Beejay Diamond lifted a crystal champagne glass. “I won’t be here at midnight so I’ll wish you all a happy 1942!” She took a small sip, put her glass on the white linen tablecloth, smudged Captain Jarrold’s cheek with her crimson lipstick, and headed back for the bandstand.
Albert Einstein turned toward Jack Northrop. “You truly built this wonderful skyliner, eh? I so admire those who can do things practical. Ach!” He shook his head slowly, a faraway look in the deep blue eyes. “When I was a patent clerk in Bern, ach, my dear friend Grossmann got for me the job. Poor Marcel, dead now—he died the same year as my poor wife. Oh, but the things they try to patent, you could laugh or cry. You could laugh or cry. Practical genius, Mr. Northrop, practical genius. I so admire that. And what next, if I may ask? What will you build for us to exceed this magnificent craft?”
Glowing, Northrop said, “Another generation, sir. You know there was government backing for the development of the flying wing. It’s been such a success, we wish to move on. You know, we built a series of mock-ups before we built the full-scale wings. First wind-tunnel models, then radio-controlled miniatures, then a quarter-scale crew-carrying mock-up. That is the Manta.

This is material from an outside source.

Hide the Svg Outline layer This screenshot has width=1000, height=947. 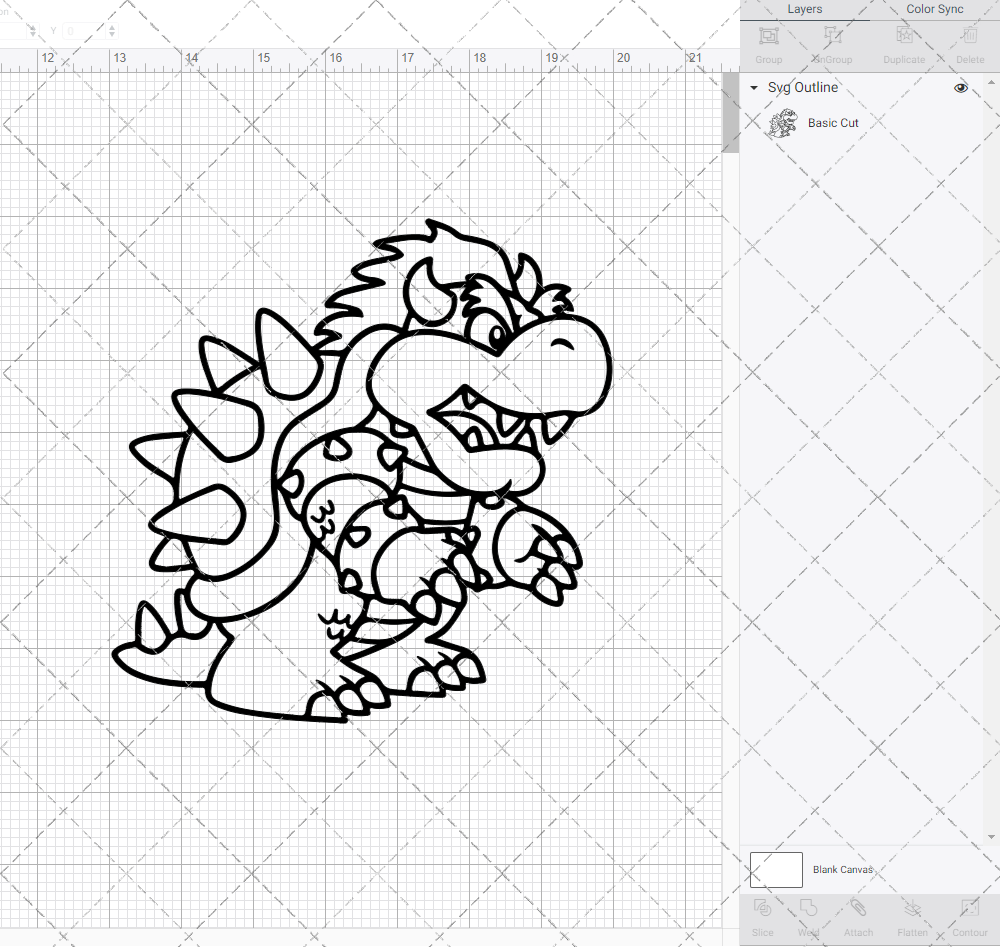(960, 88)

“The new generation of skyliners will be built to fly through the highest stratosphere. We’ve built experimental engines that will apply magnetic power directly to the movement of the aircraft. No propellers. No need for atmosphere. They will be fully sealed, fully self-contained, capable of flying anywhere. And at speeds that will make these flying wings look like sailboats!”

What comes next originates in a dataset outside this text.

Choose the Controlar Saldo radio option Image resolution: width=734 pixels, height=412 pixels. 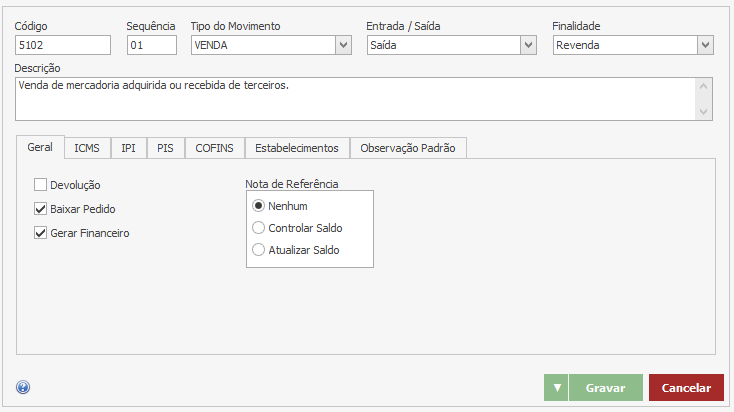[259, 228]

Einstein had reached into the sagging pockets of his loose trousers and extracted a long-stemmed, slim pipe. He packed the bowl and sent a small cloud of smoke rising above the table. “So, magnetic propulsion.” He rubbed his chin with a gnarled thumb and finger. “In 1902 Grossmann got me that job. Technical expert, third class. Three years I worked there. Promoted to technical expert, second class. Above that I never rose, until I left the job, above second class I never rose.”
“We’re taking the Manta to England for evaluation by His Majesty’s government. Then on for tests in North Africa. When we unload at Quimby, I would be happy to show you the Manta.” Northrop had the eagerness of a schoolboy mechanic showing off his car to Barney Oldfield. “If you could spare the time to look at the craft, that is.”

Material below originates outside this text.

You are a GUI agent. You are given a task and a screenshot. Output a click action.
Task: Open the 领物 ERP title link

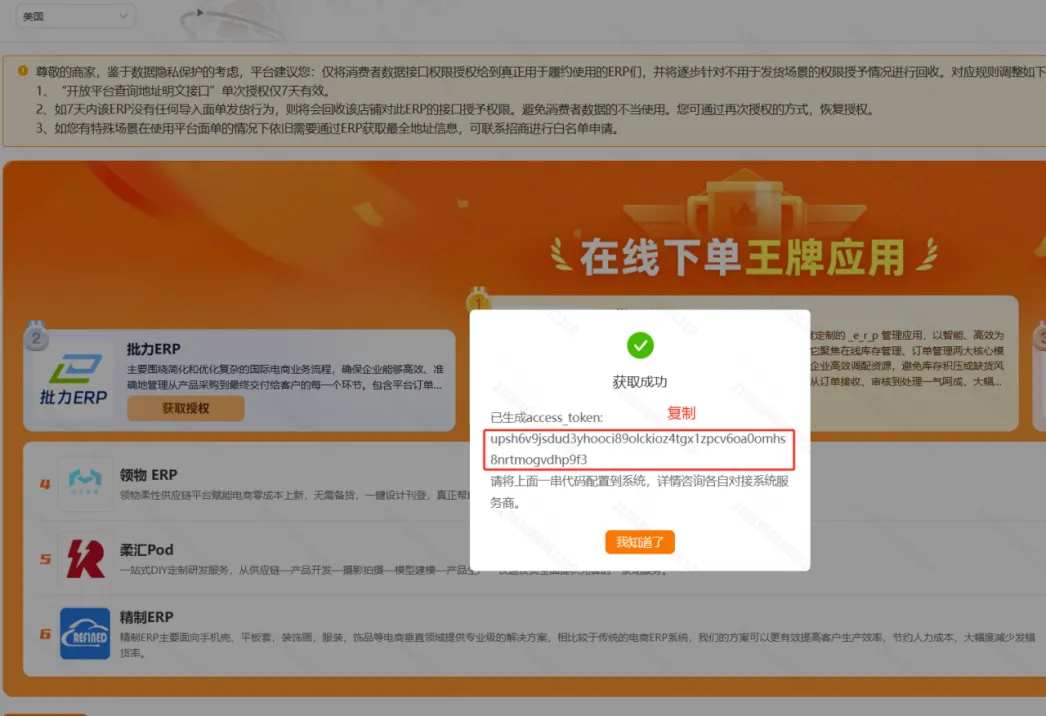tap(148, 475)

Einstein had drawn a puff of smoke through his long pipe and released it. Where the first had disappeared into the air, this new cloudlet floated above their table. A faraway look was in those eyes again. The white-maned head was cocked to one side as the scientist studied the movement of the cloud.
The gnarled hands dug through baggy pockets, reemerged. Einstein picked up a swizzle stick and began drawing mathematical symbols on the linen tablecloth.
Northrop watched for a few seconds, then found a pen inside his dinner jacket: one of the new solid-ink type necessitated for high-altitude use. He pried the swizzle stick from Einstein’s fingers and substituted the pen; he unfolded a clean linen napkin and spread it beneath Einstein’s hand.
A huge clock mounted behind the bandstand pointed its hands straight up. Glenn Miller, spotlight glinting off his rimless glasses, polished trombone in hand, wished the audience a happy New Year.
At the captain’s table, Babe Didrikson planted a brief kiss first on Captain Jarrold’s cheek, then on Josh Gibson’s.
A subdued cheer swept the room—the passengers on the City of Santa Barbara were not a boisterous lot.
On the bandstand Glenn Miller turned to face his musicians. “Happy New Year, boys and girls.” He raised his trombone, used it to signal a beat to the orchestra, then led them into his theme song, “Moonlight Serenade.”
The City of Santa Barbara continued to slice effortlessly through the thinning sleet. The sky was no less black, but the swirling flakes were more sparsely scattered; a few breaks were appearing in the storm.
At Captain Jarrold’s table, Albert Einstein blinked. He closed the pen he had been using and shoved it into a trousers pocket. He turned toward Jack Northrop and said, “I am going to play some Mozart with my friends Menuhin and Joseph Szigeti. And then a little trip I take to Vienna. Some medal I am supposed to accept I think. From the Emperor Karl at Schönbrunn.”
He laughed and shrugged his gray-clad shoulders. “Emperors! Palaces! Medals!” He laid his hand on Northrop’s white sleeve. “Silly! So silly! But I will tell you a secret. I go really to walk the streets where Mozart walked. To stand before his house in homage. On one trip I will visit the house of Isaac Newton and that of Mozart! Only I wish my wife could also come.”
He stood up, muttered, “I have a little to think,” and walked absently away from the table.
Jack Northrop leaned over and studied the napkin on which Einstein had made his notes. He folded it carefully and slipped it into his jacket, the writing side concealed.
“That old man made off with your pen,” Josh Gibson said to Northrop.
“And he left me this.” Northrop tapped his jacket with a tanned thumb. He smiled. “I think I got the best of the bargain.”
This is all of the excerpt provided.